I’m trying to read a genome string file into Julia using readlines() and getting some very strange results. The genome file consists of a gunzipped text file with a descriptive first line followed by a large number of strings of length 60 characters consisting of only ‘A’,‘G’,‘C’ and ‘T’. It should not contain a ‘Y’ and if I read the file into joe editor in Bash and perform a search there are no ‘Y’ characters.
So I read this file into Julia using:
function opengenome(fafile::String)
	pot = open(fafile)
	potgen = readlines(pot)
	return potgen[2:end]
end
The head of the result is like:
gen = opengenome(genome_athal)
1994471-element Vector{String}:
 "CCCTAAACCCTAAACCCTAAACCCTAAACCTCTGAATCCTTAATCCCTAAATCCCTAAAT"

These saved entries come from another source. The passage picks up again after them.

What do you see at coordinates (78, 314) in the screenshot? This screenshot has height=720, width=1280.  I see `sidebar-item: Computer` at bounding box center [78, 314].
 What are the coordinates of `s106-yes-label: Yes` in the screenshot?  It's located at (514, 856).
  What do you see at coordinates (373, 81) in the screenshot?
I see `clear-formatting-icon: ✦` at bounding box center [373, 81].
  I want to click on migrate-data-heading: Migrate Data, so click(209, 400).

 "CTTTAAATCCTACATCCATGAATCCCTAAATACCTAATTCCCTAAACCCGAAACCGGTTT"
 "CTCTGGTTGAAAATCATTGTGTATATAATGATAATTTTATCGTTTTTATGTAATTGCTTA"

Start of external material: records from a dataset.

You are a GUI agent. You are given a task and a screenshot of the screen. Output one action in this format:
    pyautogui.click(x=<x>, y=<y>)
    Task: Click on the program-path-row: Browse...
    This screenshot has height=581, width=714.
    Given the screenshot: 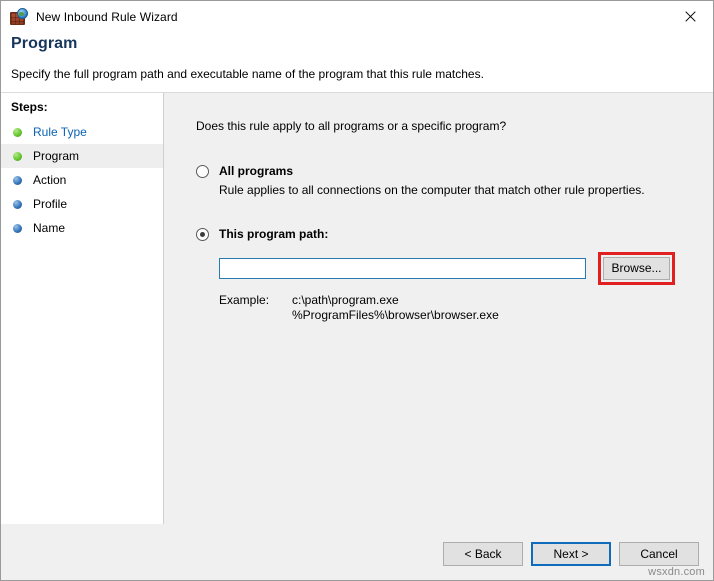 What is the action you would take?
    pyautogui.click(x=466, y=268)
    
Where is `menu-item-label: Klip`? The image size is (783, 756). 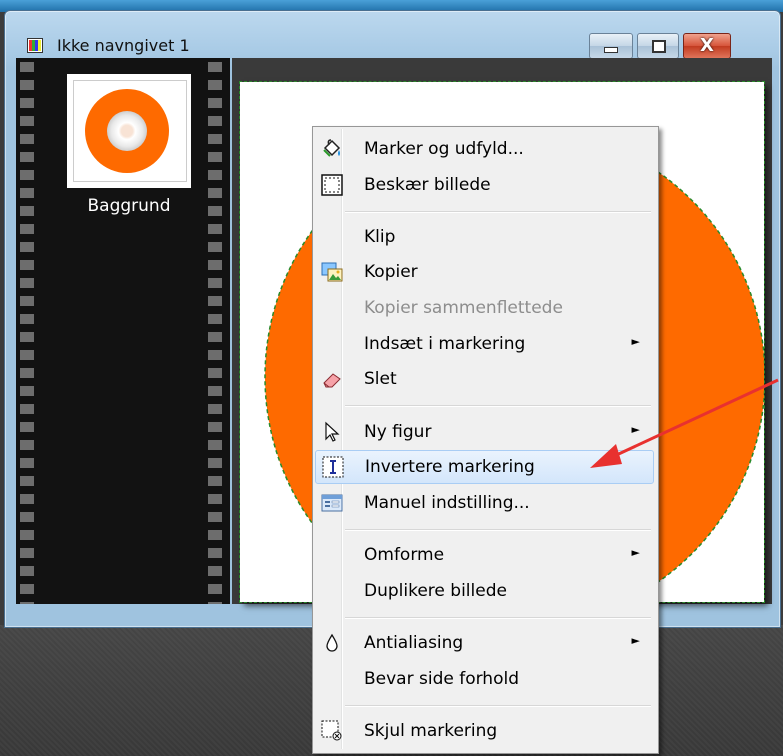 menu-item-label: Klip is located at coordinates (380, 237).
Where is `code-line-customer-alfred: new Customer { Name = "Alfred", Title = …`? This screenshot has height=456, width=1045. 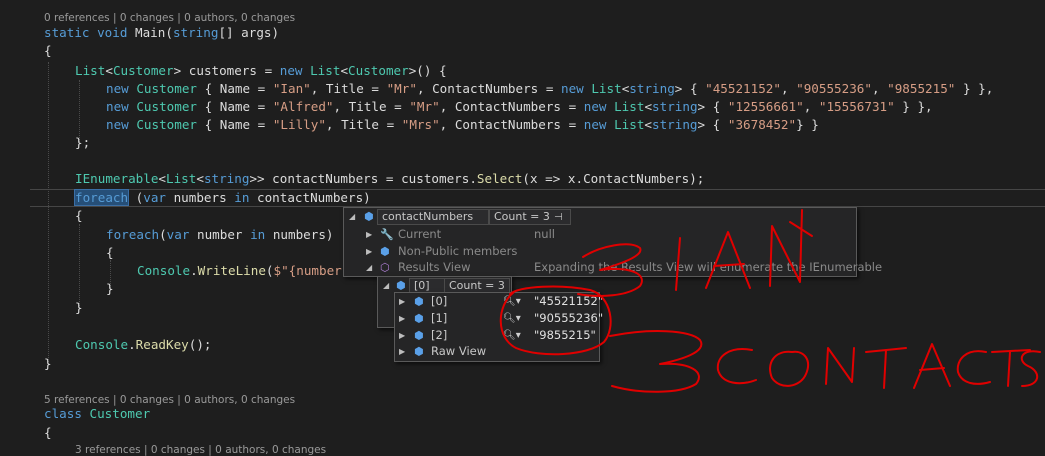
code-line-customer-alfred: new Customer { Name = "Alfred", Title = … is located at coordinates (520, 106).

 "TTGTTGTGTGTAGATTTTTTAAAAATATCATTTGAGGTCAATACAAATCCTATTTCTTGT"
and all looks good.
But there is a problem. If I now do a search for ‘Y’ like so:
for i in 1:length(gen);
 if count('Y',gen[i]) > 0; 
    println(gen[i]); 
 end; 
end
The head of the output (there are 86 occurrences in the stored vector) is like:
GGTGACAAAGTTCCCGGCCAGTGYGTTTGCGGGTAACGACTGTCTTTGTGGCTCTCCACT
NNNNNNNNNNNNNNMTTWTKKCSNYTCYASTTWTTKMRWYTSWAKGWTWWWMWAMWSAWY
AAKWMAMWWWRSAYTAMRWMAAYWYRAACCAMGMWWMYTCAWRMYTCTCWWYKYTWTGAT
KSTSAACSCKWWGWTCTTAAMMSYKWWKKKYTTWRMAKYKTWTRRYWWKGAAKCRYTWMW
YWASKMWKCGSKAYYTYRYTSWKSKKSWWSKYKTWKAKKYWMTMRKWYWMWWKWCAWYYA
It looks like Julia might be stumbling over itself at some point. Maybe I am missing something simple?